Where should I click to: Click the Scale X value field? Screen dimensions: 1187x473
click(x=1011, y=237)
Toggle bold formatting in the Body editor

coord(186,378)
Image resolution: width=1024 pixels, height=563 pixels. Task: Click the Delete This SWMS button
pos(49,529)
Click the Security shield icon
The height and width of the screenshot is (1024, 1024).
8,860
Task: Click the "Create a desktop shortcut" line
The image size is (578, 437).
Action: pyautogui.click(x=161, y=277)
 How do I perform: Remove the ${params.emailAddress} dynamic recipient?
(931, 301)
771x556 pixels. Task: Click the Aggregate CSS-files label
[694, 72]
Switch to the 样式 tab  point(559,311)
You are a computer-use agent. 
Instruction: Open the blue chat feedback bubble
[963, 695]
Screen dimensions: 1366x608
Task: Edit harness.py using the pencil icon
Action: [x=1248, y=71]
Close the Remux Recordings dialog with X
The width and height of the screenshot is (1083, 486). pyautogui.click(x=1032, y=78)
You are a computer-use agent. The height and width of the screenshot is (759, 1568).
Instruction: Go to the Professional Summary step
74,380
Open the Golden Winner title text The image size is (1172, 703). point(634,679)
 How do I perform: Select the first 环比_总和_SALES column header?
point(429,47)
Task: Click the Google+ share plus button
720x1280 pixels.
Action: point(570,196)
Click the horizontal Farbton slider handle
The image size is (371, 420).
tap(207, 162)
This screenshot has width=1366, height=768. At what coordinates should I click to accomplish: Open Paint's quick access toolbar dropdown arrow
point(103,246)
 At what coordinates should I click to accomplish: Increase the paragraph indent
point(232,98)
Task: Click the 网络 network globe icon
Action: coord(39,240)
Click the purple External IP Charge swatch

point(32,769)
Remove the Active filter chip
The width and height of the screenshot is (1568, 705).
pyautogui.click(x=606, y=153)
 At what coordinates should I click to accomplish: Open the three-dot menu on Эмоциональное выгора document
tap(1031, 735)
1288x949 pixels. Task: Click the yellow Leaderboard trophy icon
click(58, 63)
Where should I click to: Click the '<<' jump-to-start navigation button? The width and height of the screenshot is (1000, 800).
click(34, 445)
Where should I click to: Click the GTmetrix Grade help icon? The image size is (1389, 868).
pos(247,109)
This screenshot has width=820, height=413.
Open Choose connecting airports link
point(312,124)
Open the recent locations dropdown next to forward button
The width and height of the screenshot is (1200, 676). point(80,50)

##############################

== Instructions for the task ==
Please copy the material above word for word, keeping every line as it is.

== Written response ==
Where should I click to: Click the Scale X value field? Screen dimensions: 1187x473
click(x=1011, y=237)
Toggle bold formatting in the Body editor

coord(186,378)
Image resolution: width=1024 pixels, height=563 pixels. Task: Click the Delete This SWMS button
pos(49,529)
Click the Security shield icon
The height and width of the screenshot is (1024, 1024).
8,860
Task: Click the "Create a desktop shortcut" line
The image size is (578, 437).
Action: pyautogui.click(x=161, y=277)
 How do I perform: Remove the ${params.emailAddress} dynamic recipient?
(931, 301)
771x556 pixels. Task: Click the Aggregate CSS-files label
[694, 72]
Switch to the 样式 tab  point(559,311)
You are a computer-use agent. 
Instruction: Open the blue chat feedback bubble
[963, 695]
Screen dimensions: 1366x608
Task: Edit harness.py using the pencil icon
Action: [x=1248, y=71]
Close the Remux Recordings dialog with X
The width and height of the screenshot is (1083, 486). pyautogui.click(x=1032, y=78)
You are a computer-use agent. The height and width of the screenshot is (759, 1568).
Instruction: Go to the Professional Summary step
74,380
Open the Golden Winner title text The image size is (1172, 703). point(634,679)
 How do I perform: Select the first 环比_总和_SALES column header?
point(429,47)
Task: Click the Google+ share plus button
720x1280 pixels.
Action: point(570,196)
Click the horizontal Farbton slider handle
The image size is (371, 420).
tap(207, 162)
This screenshot has width=1366, height=768. At what coordinates should I click to accomplish: Open Paint's quick access toolbar dropdown arrow
point(103,246)
 At what coordinates should I click to accomplish: Increase the paragraph indent
point(232,98)
Task: Click the 网络 network globe icon
Action: coord(39,240)
Click the purple External IP Charge swatch

point(32,769)
Remove the Active filter chip
The width and height of the screenshot is (1568, 705).
pyautogui.click(x=606, y=153)
 At what coordinates should I click to accomplish: Open the three-dot menu on Эмоциональное выгора document
tap(1031, 735)
1288x949 pixels. Task: Click the yellow Leaderboard trophy icon
click(58, 63)
Where should I click to: Click the '<<' jump-to-start navigation button? The width and height of the screenshot is (1000, 800).
click(34, 445)
Where should I click to: Click the GTmetrix Grade help icon? The image size is (1389, 868).
pos(247,109)
This screenshot has width=820, height=413.
Open Choose connecting airports link
point(312,124)
Open the recent locations dropdown next to forward button
The width and height of the screenshot is (1200, 676). point(80,50)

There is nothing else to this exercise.